**TASK TO COMPLETE**
For the string "agent", state how many lines of the data hold it. Give nothing besides the number.

***** MATERIAL FOR THE TASK *****

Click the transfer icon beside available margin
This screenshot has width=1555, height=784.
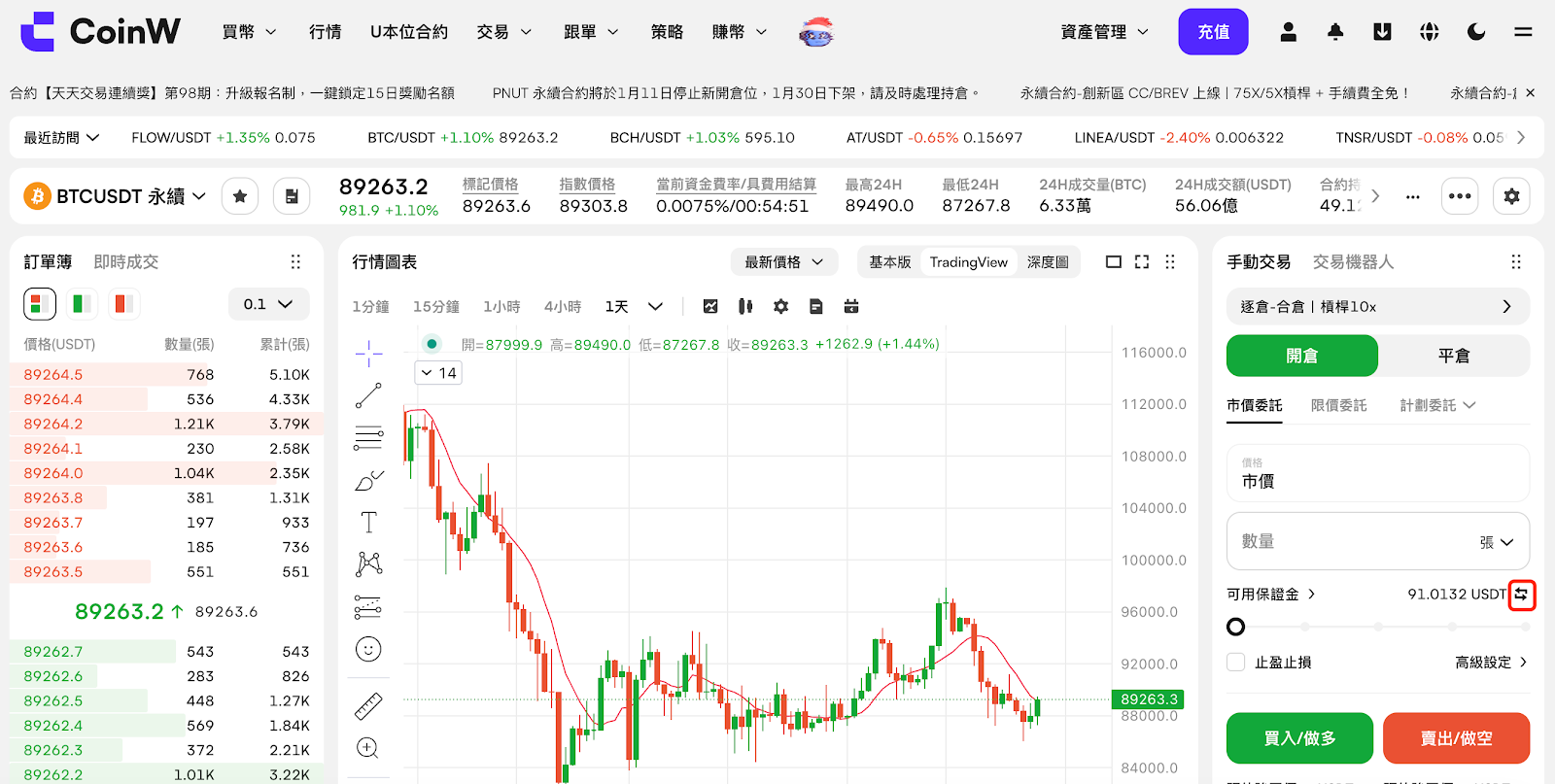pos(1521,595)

*****
***** MATERIAL FOR THE TASK *****

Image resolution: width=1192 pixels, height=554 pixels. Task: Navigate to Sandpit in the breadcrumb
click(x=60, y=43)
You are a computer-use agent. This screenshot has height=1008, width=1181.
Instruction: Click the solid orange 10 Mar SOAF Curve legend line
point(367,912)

*****
***** MATERIAL FOR THE TASK *****

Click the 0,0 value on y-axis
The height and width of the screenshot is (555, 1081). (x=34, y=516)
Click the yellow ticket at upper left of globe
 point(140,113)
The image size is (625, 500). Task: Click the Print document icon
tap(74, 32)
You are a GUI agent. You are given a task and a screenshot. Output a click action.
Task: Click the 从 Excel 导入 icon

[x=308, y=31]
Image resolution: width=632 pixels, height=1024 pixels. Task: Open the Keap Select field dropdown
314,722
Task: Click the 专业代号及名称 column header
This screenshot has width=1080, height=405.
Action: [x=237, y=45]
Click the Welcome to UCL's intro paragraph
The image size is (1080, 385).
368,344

*****

**ANSWER FOR THIS EXERCISE**
2